Furbetti del sussidio? Più 26% licenziamenti disciplinari. Dimissioni online flop

Furbetti del sussidio? Più 26% licenziamenti disciplinari. Dimissioni online flop
Furbetti del sussidio? Più 26% licenziamenti disciplinari. Dimissioni online flop

ROMA – Furbetti del sussidio? Più 26% licenziamenti disciplinari. Dimissioni online flop. Nel 2016 sono aumentati in modo consistente i licenziamenti disciplinari (per giusta causa e giustificato motivo) mentre si sono ridotte le dimissioni. Nell’anno, secondo i dati dell’Osservatorio dell’Inps sul precariato analizzati dalla Cgia di Mestre – i licenziamenti disciplinari sono stati oltre 74.000 con un aumento del 26,5% sul 2015 mentre quelli complessivi sono cresciuti solo del 3,5%.

Secondo la Cgia il dato risente di un fenomeno legato alle dimissioni on line e alla possibilità per il lavoratore licenziato di ricevere l’indennità di disoccupazione Naspi (fino a un massimo di due anni per una spesa per lo Stato che può raggiungere i 20.000 euro) anche se la cessazione del rapporto di lavoro è legata a un motivo disciplinare. Alcuni inoltre non attivano la procedura di dimissioni on line rendendosi irreperibili costringendo il datore di lavoro al licenziamento per giusta causa. La Naspi non è dovuta invece in caso di dimissioni (a meno che non siano per giusta causa, ad esempio se il datore di lavoro non paga la retribuzione).
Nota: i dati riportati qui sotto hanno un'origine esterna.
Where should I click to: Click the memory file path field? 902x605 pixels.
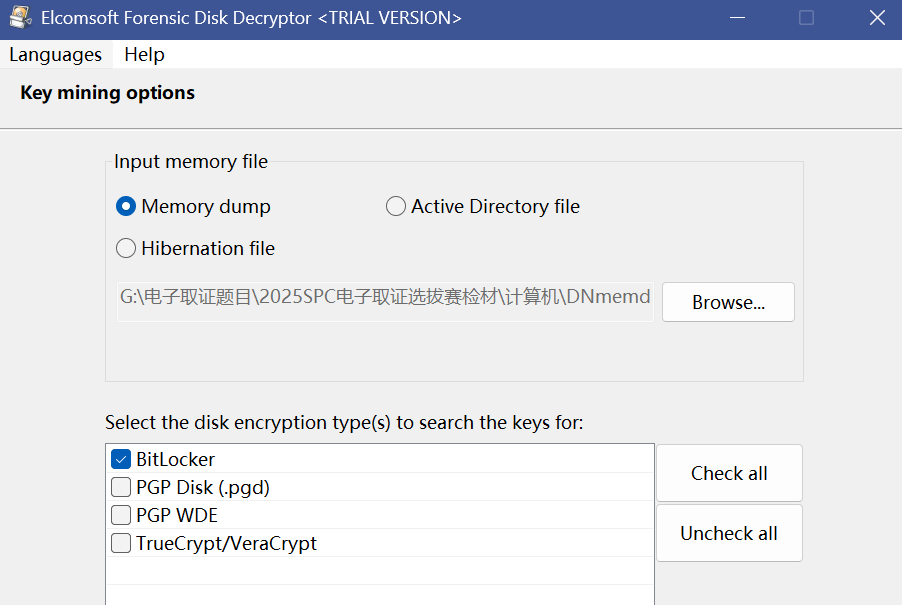tap(385, 298)
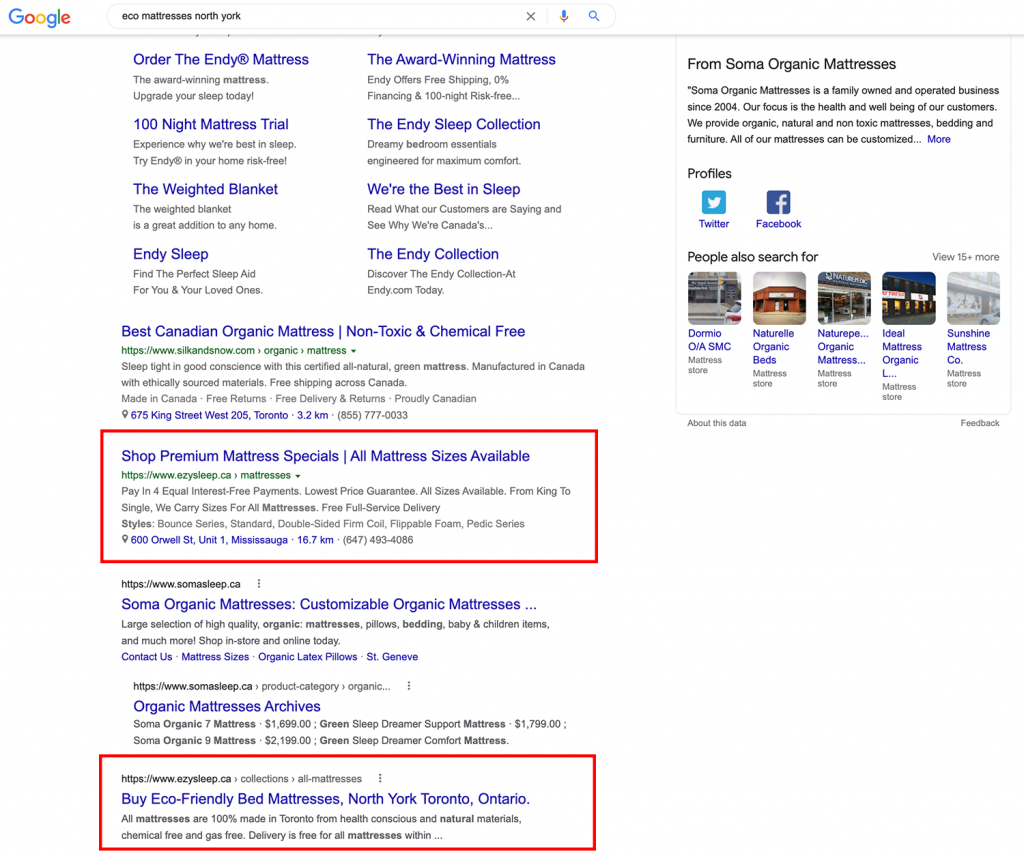The image size is (1024, 854).
Task: Click inside the search input field
Action: pyautogui.click(x=300, y=16)
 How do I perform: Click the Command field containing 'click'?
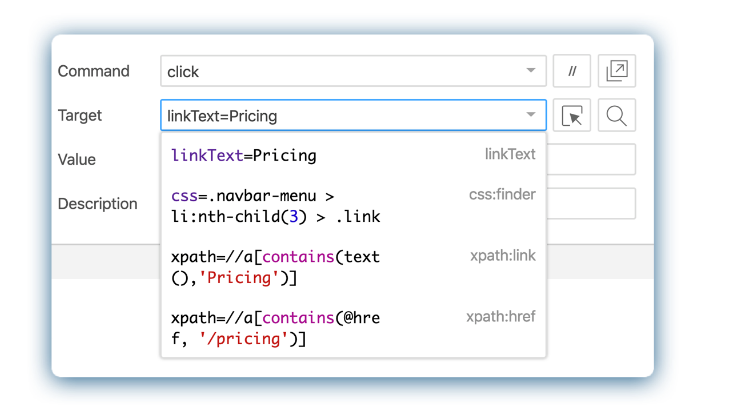pos(340,71)
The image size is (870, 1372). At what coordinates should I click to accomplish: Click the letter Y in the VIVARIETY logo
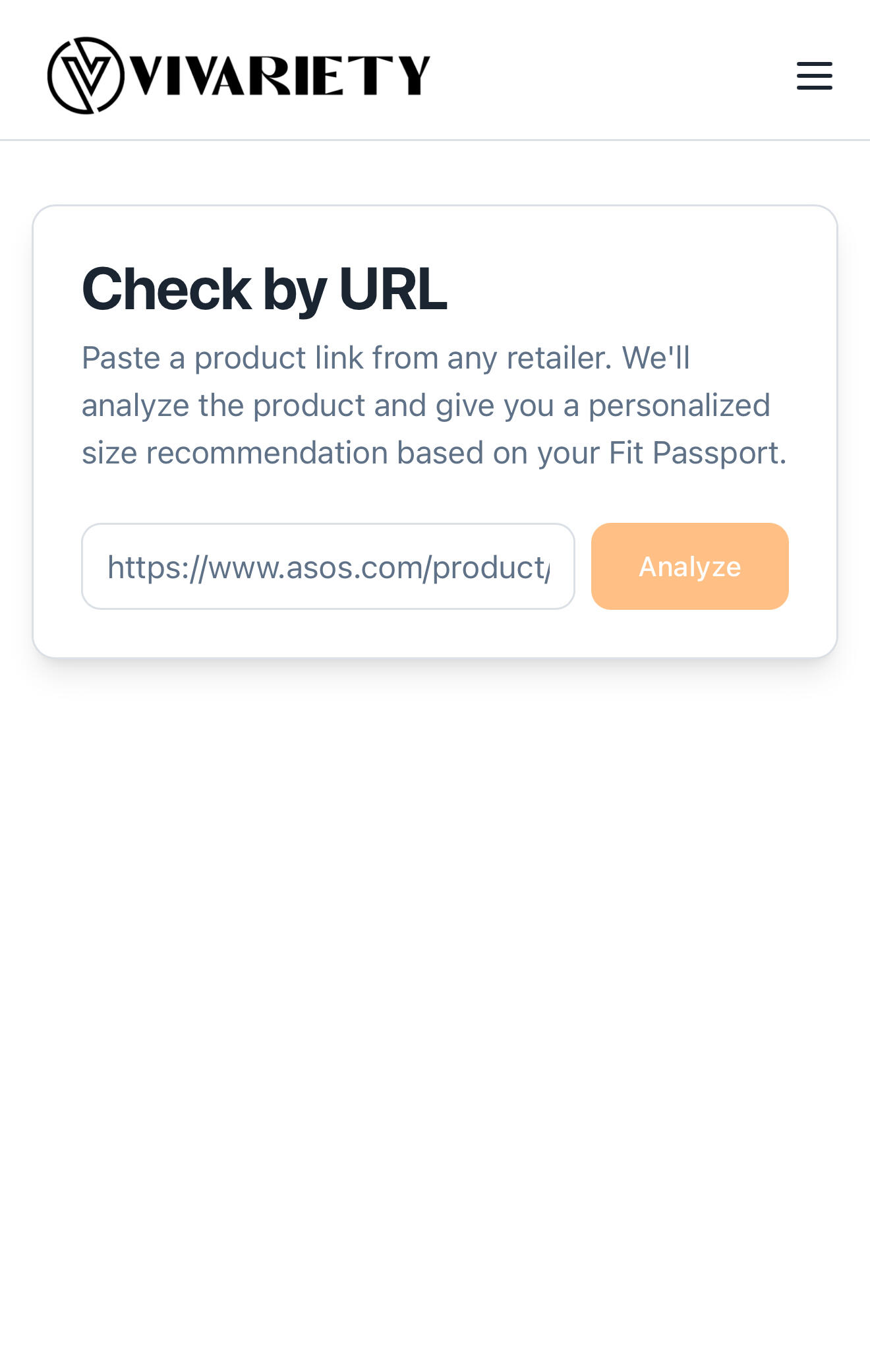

Non ti presenti al lavoro, impresa costretta a licenziarti e sussidio pronto. “Ad avere innescato l’ascesa dei licenziamenti disciplinari- denuncia il coordinatore dell’Ufficio studi della Cgia di Mestre Paolo Zabeo – è stata una cattiva abitudine che si sta diffondendo tra i dipendenti. Con l’introduzione della riforma Fornero, dal 2013 chi viene licenziato ha diritto all’Aspi (ora Naspi ndr): una misura di sostegno al reddito con una durata massima di due anni che costringe l’imprenditore che ha deciso di lasciare a casa il proprio dipendente al pagamento di una “tassa di licenziamento (il 41% del massimale mensile per ogni 12 mesi di anzianità aziendale maturata negli ultimi 3 anni).

“Se una impresa contribuisce ad aumentare il numero dei disoccupati – dichiara il segretario della CGIA Renato Mason – provoca dei costi sociali che in parte deve sostenere. Negli ultimi tempi, però, la questione ha assunto i contorni di un raggiro a carico di moltissime aziende e anche dello Stato, perché un numero sempre più crescente di dipendenti non rispetta la norma e costringe gli imprenditori al licenziamento e, di conseguenza, fa scattare la Nuova Aspi in maniera impropria”.

Cgil: da Cgia insulto a etica lavoratori. L’aumento dei licenziamenti disciplinari non è collegato alla possibilità di prendere la Naspi né alla procedura delle dimissioni on line ma piuttosto al cambiamento delle regole sui licenziamenti illegittimi introdotto dal Jobs Act. Lo sostiene la Cgil che definisce “una vera e propria provocazione, non accettabile, quella del voler attribuire alla malafede dei dipendenti l’aumento dei licenziamenti per giustificato motivo soggettivo o per giusta causa”.

Lo afferma la segretaria confederale della Cgil Tania Scacchetti commentando l’analisi dell’Ufficio studi della Cgia di Mestre sui licenziamenti disciplinari. “Non esistono – sottolinea – dati numerici che possano dimostrare quanto l’aumento dei licenziamenti sia attribuibile all’inerzia dei dipendenti che non presenterebbero le dimissioni e quanto, invece, a una facilitazione per i datori di lavoro a licenziare, aiutati oggi da una normativa che rende molto più debole la tutela per il dipendente licenziato in modo illegittimo”.